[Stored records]
__________
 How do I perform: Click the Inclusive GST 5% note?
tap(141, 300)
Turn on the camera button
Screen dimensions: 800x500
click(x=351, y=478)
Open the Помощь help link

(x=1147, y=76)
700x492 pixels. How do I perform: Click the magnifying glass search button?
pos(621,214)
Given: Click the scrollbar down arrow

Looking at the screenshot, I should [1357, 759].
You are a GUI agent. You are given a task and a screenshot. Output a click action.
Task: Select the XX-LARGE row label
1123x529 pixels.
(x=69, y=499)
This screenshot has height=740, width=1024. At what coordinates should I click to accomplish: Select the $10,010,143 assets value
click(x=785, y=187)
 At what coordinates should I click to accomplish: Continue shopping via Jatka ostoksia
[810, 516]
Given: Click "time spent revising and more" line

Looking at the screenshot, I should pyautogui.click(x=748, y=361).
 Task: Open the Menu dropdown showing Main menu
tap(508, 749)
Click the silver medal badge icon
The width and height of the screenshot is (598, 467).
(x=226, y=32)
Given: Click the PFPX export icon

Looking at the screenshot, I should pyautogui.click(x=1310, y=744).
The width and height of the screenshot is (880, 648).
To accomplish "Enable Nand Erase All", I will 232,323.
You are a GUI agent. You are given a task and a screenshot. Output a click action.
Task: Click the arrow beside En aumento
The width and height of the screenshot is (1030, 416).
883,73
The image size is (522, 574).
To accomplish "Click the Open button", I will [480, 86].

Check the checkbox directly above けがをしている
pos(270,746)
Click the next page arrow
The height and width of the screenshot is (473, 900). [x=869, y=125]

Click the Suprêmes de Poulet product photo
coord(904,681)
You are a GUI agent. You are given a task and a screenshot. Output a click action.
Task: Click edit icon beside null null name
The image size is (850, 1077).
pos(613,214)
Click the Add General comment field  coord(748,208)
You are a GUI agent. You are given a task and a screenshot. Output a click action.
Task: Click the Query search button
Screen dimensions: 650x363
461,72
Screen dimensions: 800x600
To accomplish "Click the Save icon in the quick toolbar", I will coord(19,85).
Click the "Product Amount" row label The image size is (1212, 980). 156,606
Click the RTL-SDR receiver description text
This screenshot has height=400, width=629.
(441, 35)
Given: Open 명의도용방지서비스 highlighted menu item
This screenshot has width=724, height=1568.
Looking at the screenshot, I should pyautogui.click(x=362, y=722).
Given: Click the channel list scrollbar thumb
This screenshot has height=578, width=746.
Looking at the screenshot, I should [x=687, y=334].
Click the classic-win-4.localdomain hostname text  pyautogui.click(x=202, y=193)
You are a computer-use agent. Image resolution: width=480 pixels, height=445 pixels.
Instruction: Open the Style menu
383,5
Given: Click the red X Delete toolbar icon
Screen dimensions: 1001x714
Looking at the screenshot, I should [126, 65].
__________
**What you need to do**
Every line above that includes the string "beside" needs to be copied.

**Response box**
Task: Click the arrow beside En aumento
Task: Click edit icon beside null null name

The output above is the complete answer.